Comedian Sarah Silverman, along with authors Christopher Golden and Richard Kadrey, has filed a class-action lawsuit against tech company OpenAI, accusing it of copyright infringement for using their books to train its ChatGPT software. The lawsuit claims that OpenAI accessed databases of copyrighted works without permission in order to train its language models.
ChatGPT is an AI program that generates text responses to user prompts, aiming to deliver natural-sounding dialogue. To achieve this, it needs to be trained on large datasets of text. The lawsuit alleges that OpenAI used copyrighted material, including Sarah Silverman’s book The Bedwetter, without obtaining the necessary consent.
The complaint states that when ChatGPT was asked to summarize Silverman’s book, it accurately generated summaries of copyrighted works, implying that the book was part of the training dataset. Although certain details in the summaries were incorrect, the overall output was accurate, indicating that ChatGPT retained knowledge of the copyrighted material used during training.
The lawsuit suggests that OpenAI obtained the copyrighted material from online book databases, including Project Gutenberg, which houses titles with expired copyrights.
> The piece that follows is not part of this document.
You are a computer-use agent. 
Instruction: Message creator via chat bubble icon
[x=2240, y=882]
It also claims that a second dataset used by ChatGPT consists of copyrighted titles obtained from shadow library websites that illegally share copyrighted works.
Silverman and her co-plaintiffs accuse OpenAI of various copyright violations, as well as unjust enrichment and negligence. A separate complaint has also been filed against Meta, the parent company of Facebook and Instagram, regarding similar actions taken with its LLaMA AI writing software.
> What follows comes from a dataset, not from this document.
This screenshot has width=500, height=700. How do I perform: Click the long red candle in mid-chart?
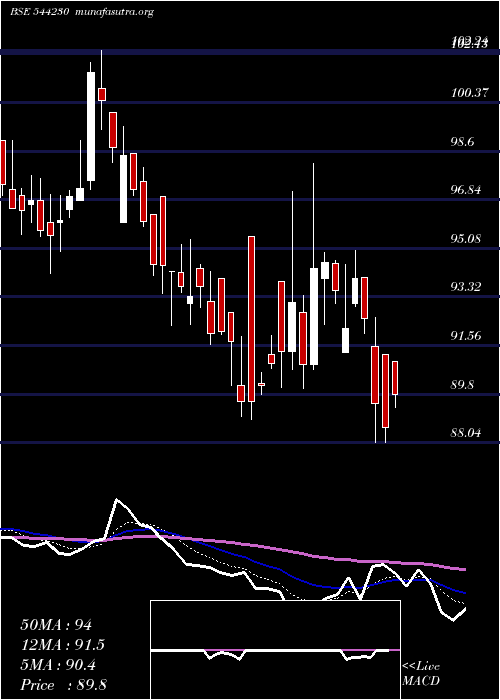(x=251, y=319)
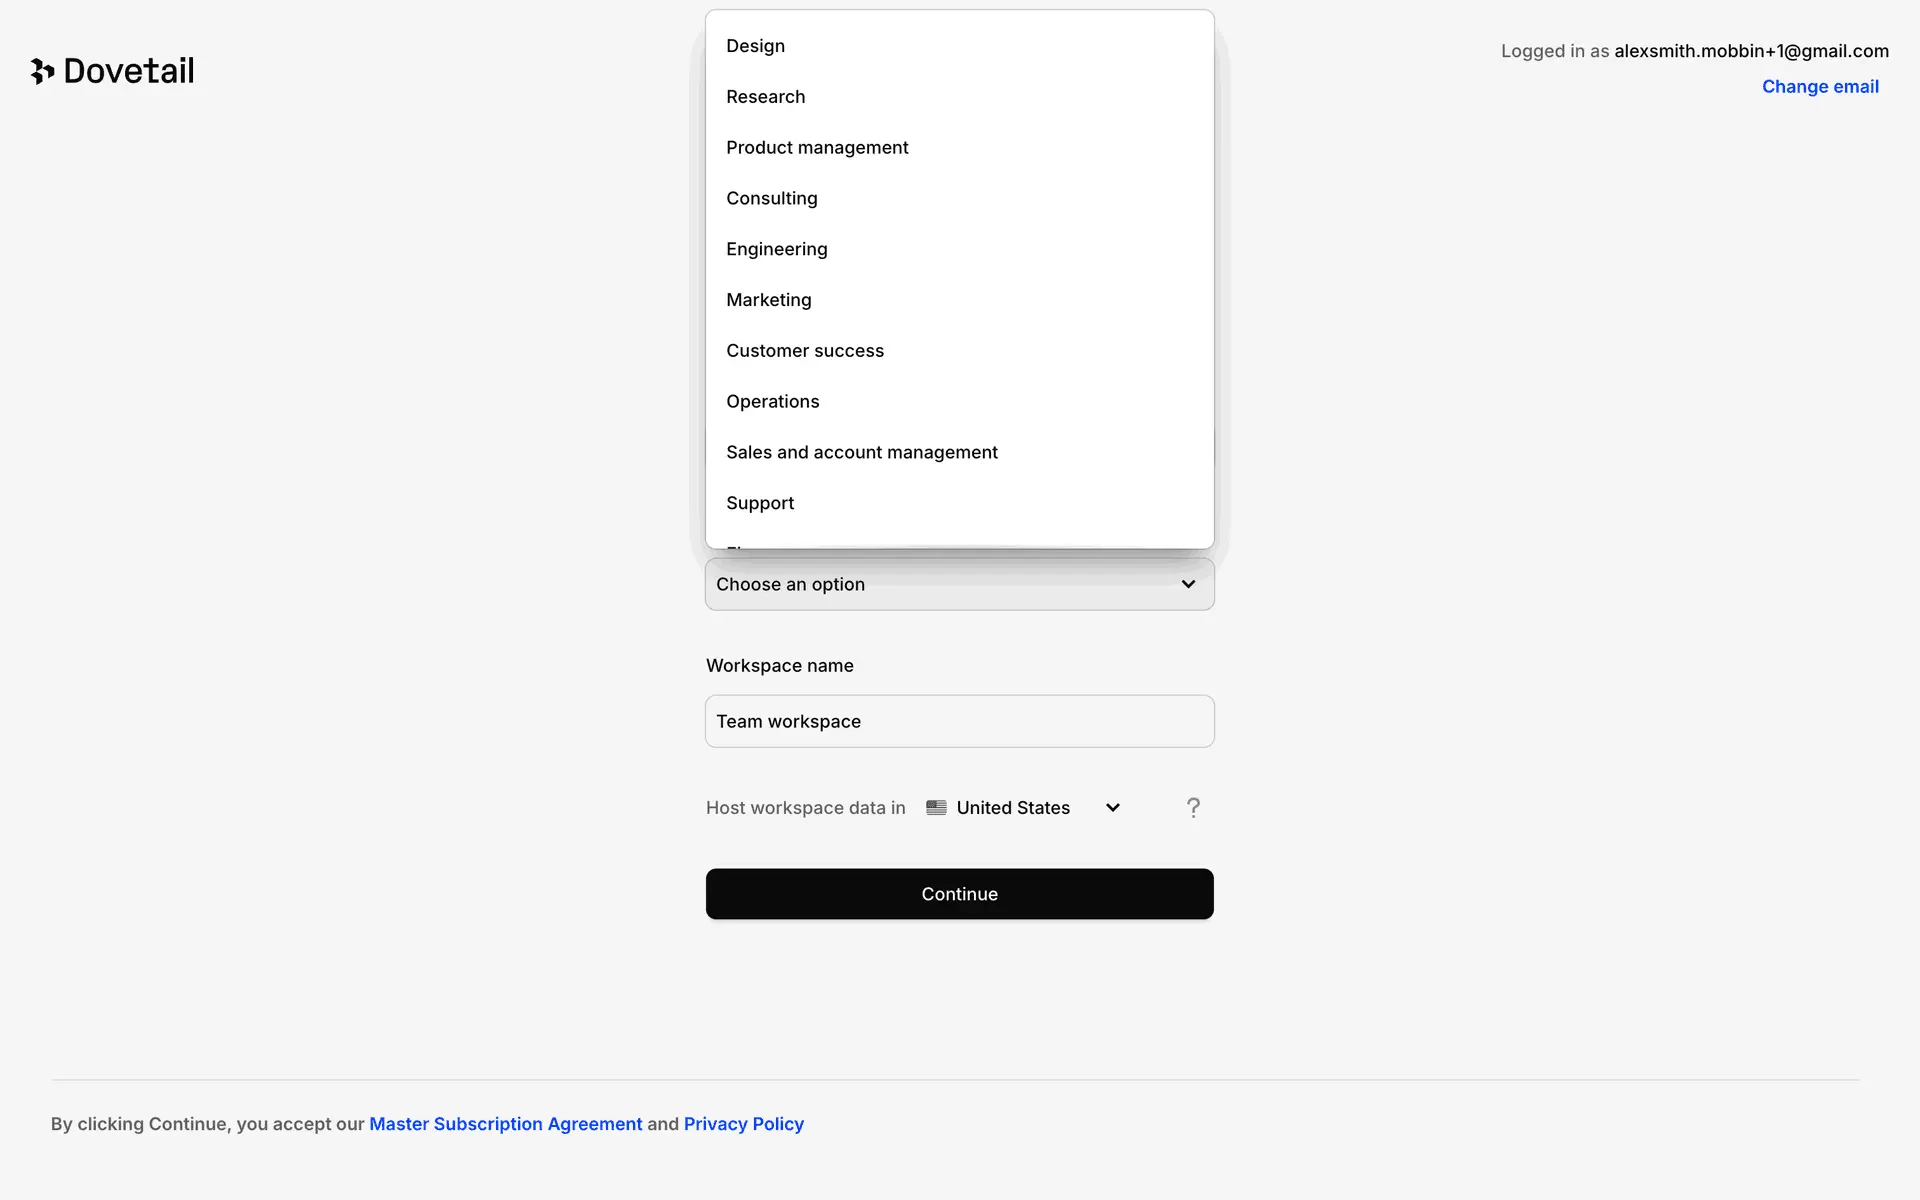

The plaintiffs’ allegations raise concerns about the unauthorized use of copyrighted material and the potential violation of intellectual property rights. As the legal battle unfolds, the case could significantly impact the way AI technologies are trained and the responsibility of tech companies in obtaining proper permissions for copyrighted works.
It remains to be seen how the court will rule on this matter and whether it will establish guidelines for the use of copyrighted material in training AI systems. The outcome of the lawsuit could have broader implications for the field of artificial intelligence and the ethical considerations surrounding the use of copyrighted content without consent.